*Exercise prompt:* In the forum thread about dice systems, rewrite the passage starting at "I agree with your" and ending at "be fine too).", changing "median" to "middle".

*Document segment:*
* begin *
Im stuck, I need some sage advice.......
I grew up on a d20 system, and I tend to think in it.  I play it because thats all there is that is out there, but does that mean I must create a new system using the "Industry Standard" of d20.  So I wanted some opinions from fellow designers before I make my choice between d20 and 2d10.

Reasons behind the difficult choice.
by using two dice I gain a bell curve instead of a straight 5% for each number allowing me the ability to tailor make creatures for my PC's. It lets me make fumbles more spectacular, and crits even more spectacular. It helps out the PC's that have poor luck with dice

For those of you that game do you like the d20 system? 
Would you be opposed to a system that uses 2d10?
Do you think players will have find it difficult to adjust to a new dice system?


Posts: 3702

« Reply #1 on: September 07, 2008, 04:54:43 PM »

I don't think it will be a difficult transition.

I agree with your analysis that it will drive results toward the median.

If that's what you want for the game then go for it.  I'd be leery of such average-biasing in (for instance) a heroic game, but would find it quite workable in a game of (say) office bureaucracy.

What's your game about?

Just published: Capes
New Project:  Misery Bubblegum

Posts: 118

« Reply #2 on: September 07, 2008, 05:23:52 PM »

d0 is a popular system, but it's very far from all that's out there. You definitely don't need to use it just because other people do. I don't think it'll be much of a leap for anyone. Also, if you're set on a dice that generates numbers 1-20 and want a bell curve you could go with 3d6 for even more of a bell curve. (Although 2d10 would be fine too).

And also, I agree with TonyLB: What's the game about?

Posts: 2

« Reply #3 on: September 08, 2008, 08:05:51 AM »

Really the game background and storyline are little more than a line item on a to do list.  We have yet to add many of the details regarding history, religion, kingdoms, ruling classes, nobility etc.  We do have a basic list of religons down etc.....

My group really became disenfranchised with how cookie cutter the standard D&D 3.0, 3.5 & 4.0 systems were.  The rules were clunky and the thing that really put the last nail in the coffin so to speak was the fact that, A. Characters felt like they were steam pressed and baked in a mold made of titanium 2 the spell casters had like a 5 minute work day, they could do an impressive amount of Damage in a short period of time and then they were done. 

So the cookie cutter character classes have been done away with in the system that has been created.  Everything except initial stats are now point buys.  There are no longer cross class skills, yes if you want to create a "cleric/mage/fighter" type of character you can still do that but the system is open ended enough to where your holy warrior type character isnt stuck walking around knowing the three primary skills of a holy warrior, detect evil, lay on hands and smite evil.  In the system we have created he can now do all thoose three things and still be able to bathe himself and hold an intelligent conversation with an innkeeper.
* end *
*Data block:*
* begin *
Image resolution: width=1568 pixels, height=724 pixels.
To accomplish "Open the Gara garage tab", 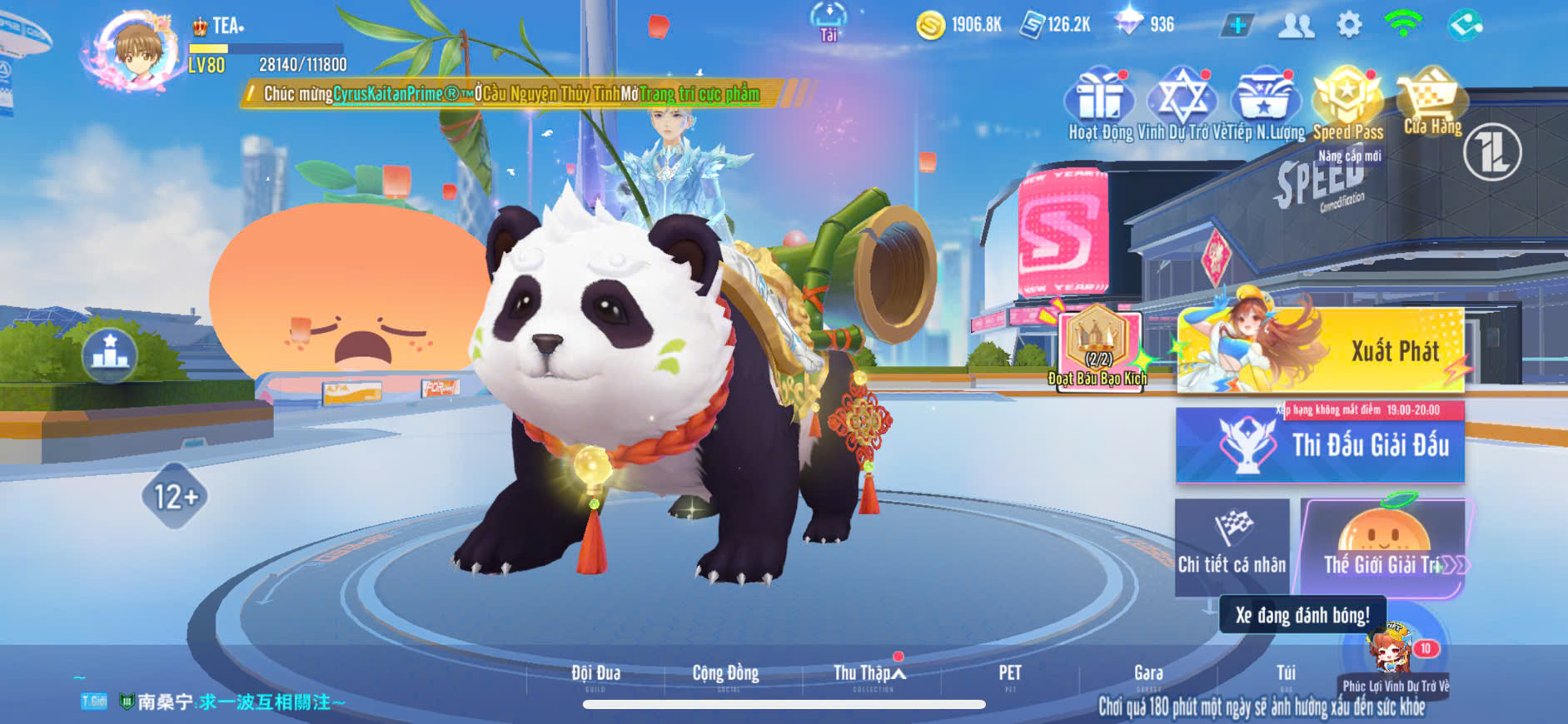I will [x=1148, y=675].
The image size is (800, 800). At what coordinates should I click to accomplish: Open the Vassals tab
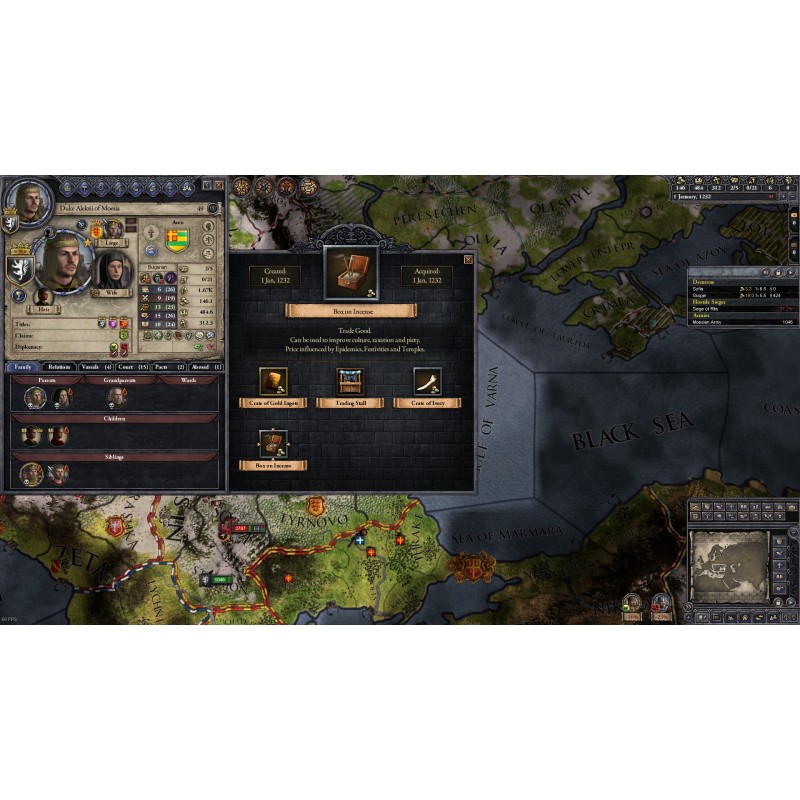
* end *
*Solution for this problem:*
I agree with your analysis that it will drive results toward the middle.

If that's what you want for the game then go for it.  I'd be leery of such average-biasing in (for instance) a heroic game, but would find it quite workable in a game of (say) office bureaucracy.

What's your game about?

Just published: Capes
New Project:  Misery Bubblegum

Posts: 118

« Reply #2 on: September 07, 2008, 05:23:52 PM »

d0 is a popular system, but it's very far from all that's out there. You definitely don't need to use it just because other people do. I don't think it'll be much of a leap for anyone. Also, if you're set on a dice that generates numbers 1-20 and want a bell curve you could go with 3d6 for even more of a bell curve. (Although 2d10 would be fine too).